══ Auszug ══

Effectuation als Alternative in einem dynamischen Umfeld

Unternehmen in der VUCA-Welt bewegen sich in einem Umfeld, das geprägt ist von Volatilität (Schwankungsintensität), Unsicherheit, Komplexität und Ambiguität (Mehrdeutigkeit).

Die bewährten klassischen Methoden und Instrumente stoßen an ihre Grenzen. Ziele können nur unter begrenzten Perspektiven – „morgen kann alles anders sein“ – festgelegt werden, ohne dass die Verantwortlichen die Komplexität wirklich übersehen können.

Dies betrifft insbesondere umfangreiche Entwicklungsprojekte (Produkte, IT, etc.), die erhebliche Investitionen erfordern und in der Umsetzung viel Zeit benötigen.

Effectuation ist ein alternatives Vorgehensmodell für ungewisse, komplexe Situationen mit großem Gestaltungsspielraum.

Wie konkret kann Effectuation in Projekten aussehen:

Im folgenden Beispiel benötigte der Bereichsleiter Service Österreich eines internationalen Konzerns ein Planungs- und Monitoring-Tool für das Management von Serviceaufträgen.

Er wollte dies mit eigenen Mitarbeitern und geringem finanziellen Aufwand realisieren. Dabei sollten Informationen aus vorhandenen Systemen eingebunden werden. Die Lösung sollte in Excel erstellt werden.

Die Komplexität nahm sehr schnell zu, so dass Excel sich als ungeeignet erwies.

Der Bereichsleiter wandte sich an den Leiter der IT-Abteilung. Die IT-Abteilung arbeitete bis dahin klassisch:

  1. Auftrag formulieren
  2. Projektteam zusammenstellen
  3. Umfeld- und Stakeholder-Analyse, (bei großen Projekten auch eine Risiko-Analyse und einen Plan zum Risikomanagement) erstellen.

═══

→ Aufgaben
- A) Gib den Auszug ab „Wie konkret kann“ bis hinunter zu „Excel erstellt werden.“ wortgetreu wieder.
- B) Nenne alle Merkmale, die laut dem Auszug das Umfeld von Unternehmen in der VUCA-Welt prägen.

══ Ausgangsdaten ══

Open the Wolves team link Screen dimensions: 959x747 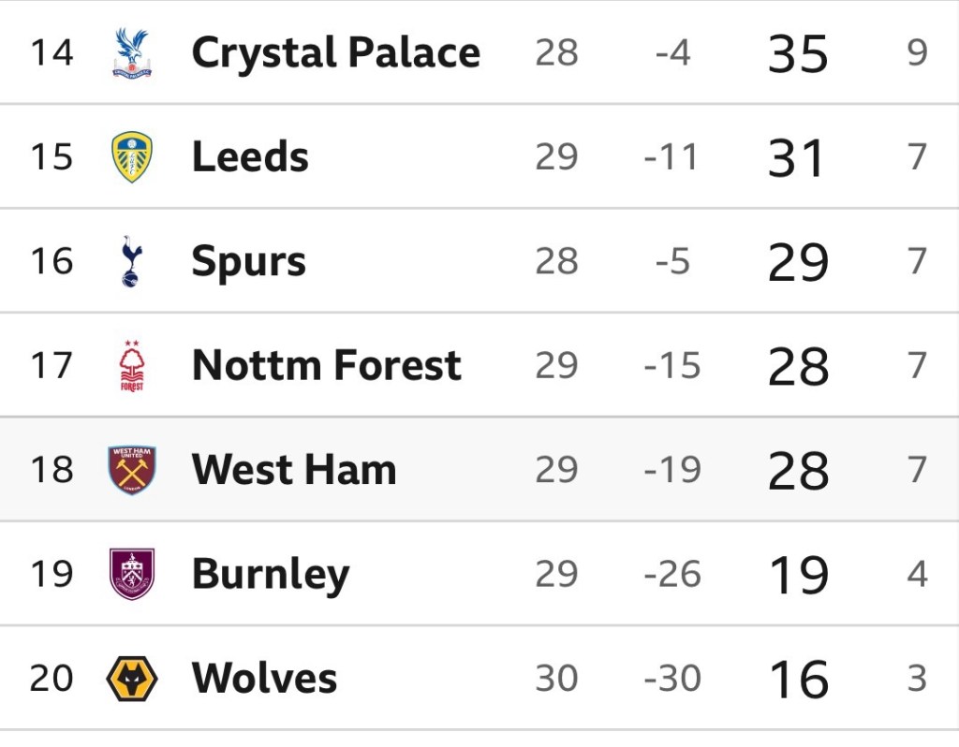pyautogui.click(x=264, y=679)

═══

→ Lösungen
- A)
Wie konkret kann Effectuation in Projekten aussehen:

Im folgenden Beispiel benötigte der Bereichsleiter Service Österreich eines internationalen Konzerns ein Planungs- und Monitoring-Tool für das Management von Serviceaufträgen.

Er wollte dies mit eigenen Mitarbeitern und geringem finanziellen Aufwand realisieren. Dabei sollten Informationen aus vorhandenen Systemen eingebunden werden. Die Lösung sollte in Excel erstellt werden.

- B)
- Volatilität (Schwankungsintensität)
- Unsicherheit
- Komplexität
- Ambiguität (Mehrdeutigkeit)